Select.prototype.populate = function (text, values) {
if (!text || typeof(text) == 'string') {
return;
}
if (typeof(values) == 'undefined' || typeof(values) == 'string') {
values = text;
}
var end = Math.max(text.length, values.length),
i = 0, o;
do {
this.addOption(text[i], values[i]);
} while (end > ++i);
}

Select.prototype.addOption = function (text, value, before) {
var o = document.createElement('option');
o.text = text;
o.value = value;
if (!before) {
before = null;
}
try {
this.element.add(o, before)
} catch (er) {
try {
if (!isNaN(before) && before != null) {
before = this.element.options[before];
}
this.element.add(o, before);
} catch (err) {
this.element.add(o);
}
}
}

You can see that it doesn't use the appendChild() method, mainly because I couldn't get it to work either, no matter how hard I tried. Then comes the fact that IE and Gecko implement different versions of the same add() method, where in some cases the second argument is required to be a number, and in others it's required to be a node, and in some cases it's optional, others required.

At least it's not as bad a PITA as radio buttons.

### Task to carry out
Please turn the paragraph of the select-box post that begins "You can see that it doesn't use" into a short bulleted list that keeps its main facts. This text is the only material needed, so the data after it can be ignored.

### Given material
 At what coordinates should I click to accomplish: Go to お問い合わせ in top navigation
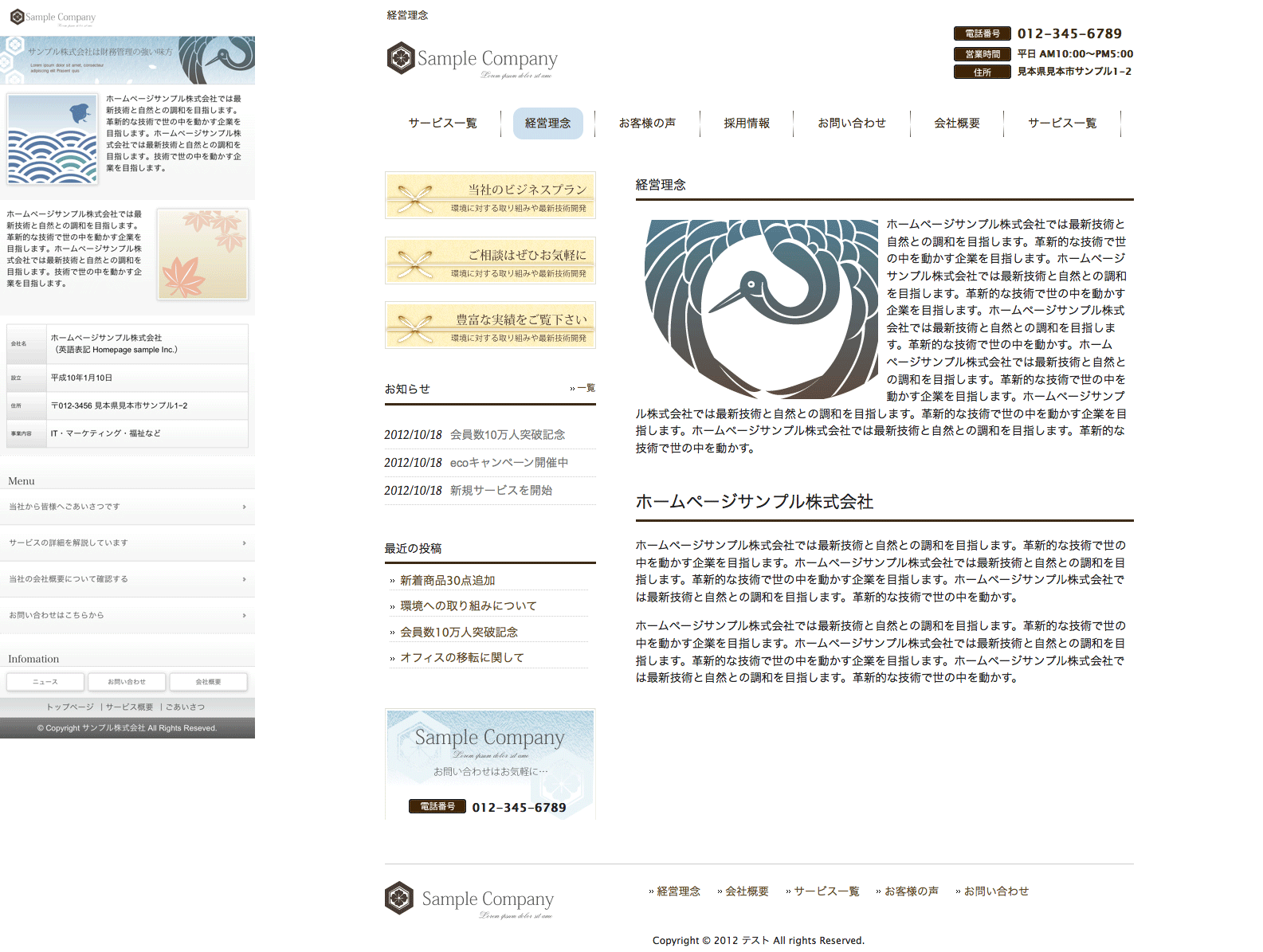pos(851,123)
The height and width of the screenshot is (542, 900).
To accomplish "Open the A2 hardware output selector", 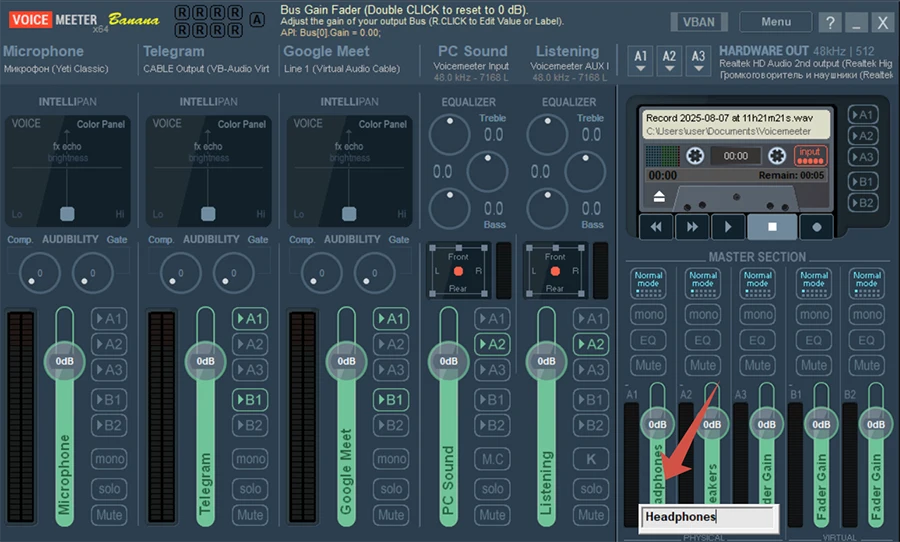I will tap(669, 59).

### Solution for this problem
- The code avoids the appendChild() method because the writer could not get it to work despite many attempts.
- IE and Gecko implement different versions of the same add() method.
- Depending on the case, add()'s second argument must be a number or must be a node.
- That argument is optional in some cases and required in others.